All commands should be run from the ./< project dir >, unless you configure otherwise (untested and very much at your own risk...):
These scripts were made mainly made to allow UoM colleagues on similar machines to replicate my own dev envorinment, and so they may well have bugs. Apologies if they don't work 100% for you right away.
DEPENDENCIES:
There may be MANY packages that you need to install in order to get a nicely working version of QEMU. You will need to look at the config output when running "./scripts/build_tools.sh -b qemu" to determine which deps are not present, and if they are required. (I would like a concrete list of deps, but don't have it at this time...)

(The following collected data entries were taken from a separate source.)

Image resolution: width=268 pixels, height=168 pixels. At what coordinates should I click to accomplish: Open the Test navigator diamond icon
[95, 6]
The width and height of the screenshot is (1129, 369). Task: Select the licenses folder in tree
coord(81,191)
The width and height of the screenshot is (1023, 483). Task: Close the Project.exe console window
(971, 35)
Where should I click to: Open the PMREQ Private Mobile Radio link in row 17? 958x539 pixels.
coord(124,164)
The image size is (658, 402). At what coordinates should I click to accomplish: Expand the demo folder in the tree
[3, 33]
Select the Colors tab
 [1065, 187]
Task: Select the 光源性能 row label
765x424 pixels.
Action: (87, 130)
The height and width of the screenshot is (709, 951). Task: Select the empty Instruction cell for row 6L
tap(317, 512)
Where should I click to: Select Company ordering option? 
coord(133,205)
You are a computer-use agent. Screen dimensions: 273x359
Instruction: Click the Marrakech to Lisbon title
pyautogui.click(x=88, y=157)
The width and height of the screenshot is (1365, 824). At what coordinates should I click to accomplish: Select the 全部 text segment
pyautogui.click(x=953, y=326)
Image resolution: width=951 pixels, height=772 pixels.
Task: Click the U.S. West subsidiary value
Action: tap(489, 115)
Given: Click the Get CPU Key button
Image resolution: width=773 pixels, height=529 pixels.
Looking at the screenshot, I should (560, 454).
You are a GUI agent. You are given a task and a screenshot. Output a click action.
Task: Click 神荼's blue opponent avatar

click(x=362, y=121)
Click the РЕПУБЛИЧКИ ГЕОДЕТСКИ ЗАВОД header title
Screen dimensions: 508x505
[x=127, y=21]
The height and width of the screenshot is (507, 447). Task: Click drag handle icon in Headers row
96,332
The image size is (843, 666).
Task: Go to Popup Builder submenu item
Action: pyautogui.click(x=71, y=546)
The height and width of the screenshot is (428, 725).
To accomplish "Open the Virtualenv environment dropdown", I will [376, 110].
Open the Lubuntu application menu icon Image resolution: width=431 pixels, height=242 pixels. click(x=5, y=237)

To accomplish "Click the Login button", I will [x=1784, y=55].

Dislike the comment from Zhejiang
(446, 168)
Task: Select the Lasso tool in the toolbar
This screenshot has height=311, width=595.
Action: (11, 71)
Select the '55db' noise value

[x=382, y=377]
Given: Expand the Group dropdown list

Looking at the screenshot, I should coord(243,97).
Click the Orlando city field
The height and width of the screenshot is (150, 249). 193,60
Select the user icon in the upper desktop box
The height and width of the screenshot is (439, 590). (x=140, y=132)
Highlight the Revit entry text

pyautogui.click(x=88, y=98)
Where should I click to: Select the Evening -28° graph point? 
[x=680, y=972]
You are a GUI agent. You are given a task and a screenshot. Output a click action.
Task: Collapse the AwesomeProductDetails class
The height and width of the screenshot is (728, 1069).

Some clear dependencies are: qemu-img, debootstrap, slirp, b4
Reading example_full_install.sh should give you a general idea of the workflow. From there, reading the individual scripts will give you a good idea of what is happening in each step...
To run, you can simply use:
./scripts/example_full_install.sh
ssh root@localhost -p < base ssh port (look in ./scripts/config.txt) >
/root/cli_tool_installer.sh -a
From this point you should have a setup which can use all cxl related tools for dev/debug.
Each of the scripts should individually have a help section and several options. The default using full_install.sh will use -q (quick) when getting kernel/qemu. This option will shallow clone the repos with no git history. For proper dev you'll want to run without -q option.
There are many config options, most of which are not necessary to modify. The config.txt has a load of information about what the options are and if they are necessary to change.
Launching QEMU is done using the qemu_command.sh script. In there is currently where you should add new topologies you want to run. The QEMU command is broken up into two portions. The first is a static machine_base, which I have tailored for my own needs. You may want a different set up... The second is the CXL/device topology which you can modify/add new ones if you like.
In order to launch a new CXL topology you simply run
./scripts/qemu_command.sh -l < my topology name >
You can chain these together if you want to launch multiple machines. i.e.
./scripts/qemu_command.sh -l host_1 host_2
But you will have needed to create multiple base filesystem images to do this. I.e.
./scripts/create_image.sh -n 2
(or created multiple copies of one image, with appropriately named .img files).
If you launch multiple images, they will have incremented ports for ssh/gdb etc. The increment is currently 1000 per machine.
Alternatively you could launch them separately and specify the base port. e.g:
./scrips/qemu_command.sh -l host_1 -p 40000
./scrips/qemu_command.sh -l host_2 -p 50000
To install the CLI tools simply run this from the guest:
/root/cli_installer.sh -a
The main cli tools for the qemu instance I have been interested in are:
ndctl, mctp, libcxlmi, acpica (needed because newer cxl acpi table stuff isn't in packaged versions.)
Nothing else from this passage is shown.